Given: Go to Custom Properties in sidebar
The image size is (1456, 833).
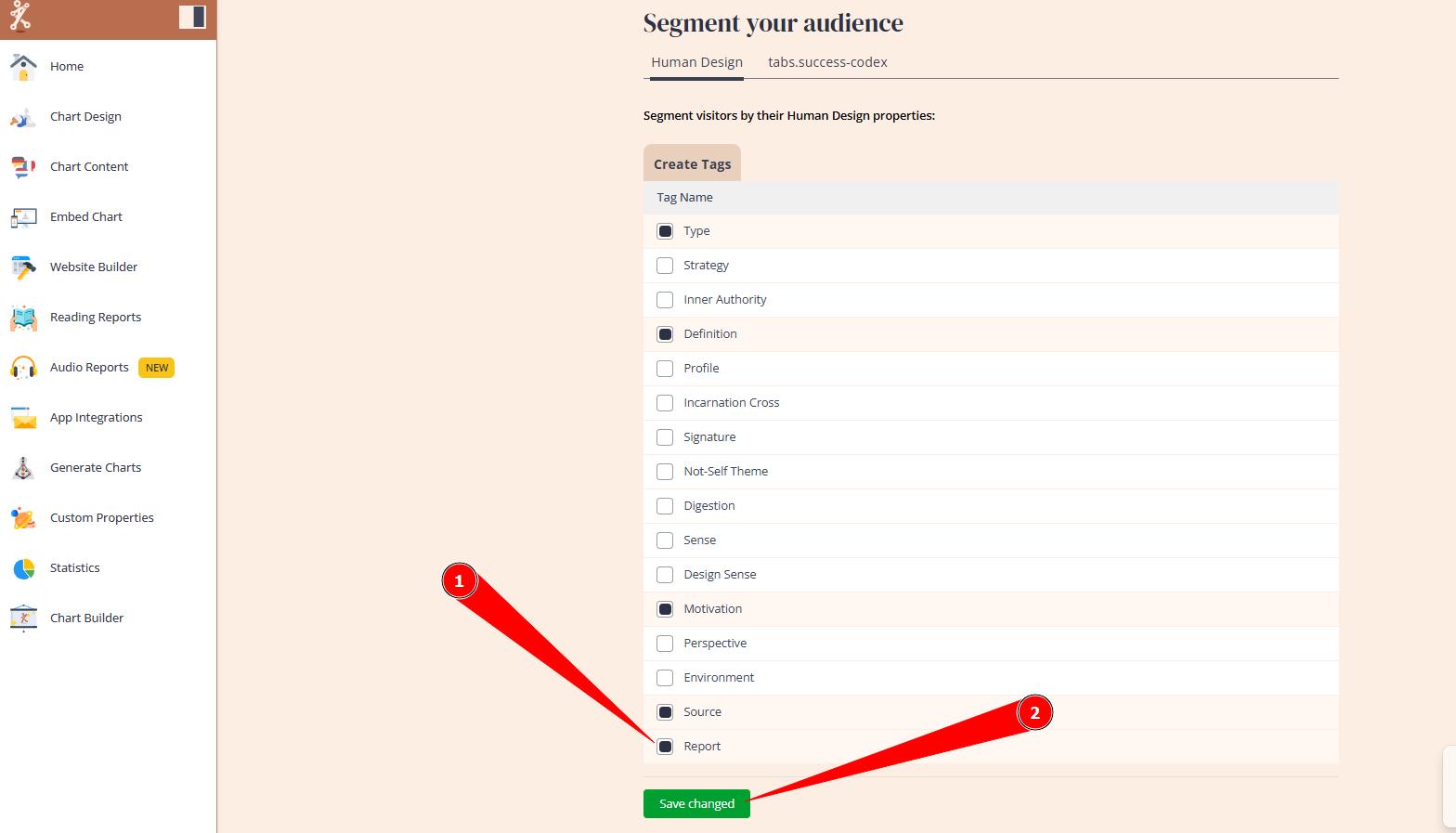Looking at the screenshot, I should 101,518.
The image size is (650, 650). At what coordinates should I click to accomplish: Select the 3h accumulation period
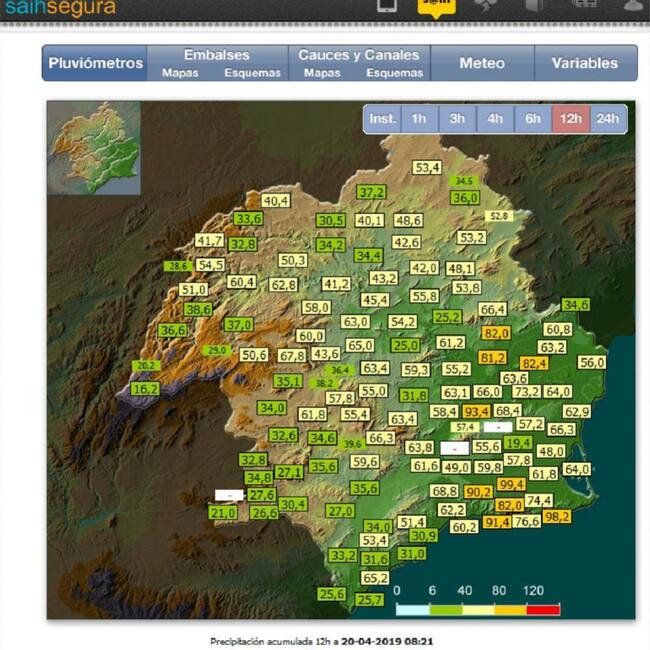click(457, 118)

*Task brief*: Your copy should match the records word for word, with the pictures removed.

*Output*:
Given: Go to Custom Properties in sidebar
The image size is (1456, 833).
Looking at the screenshot, I should 101,518.
The image size is (650, 650). At what coordinates should I click to accomplish: Select the 3h accumulation period
click(457, 118)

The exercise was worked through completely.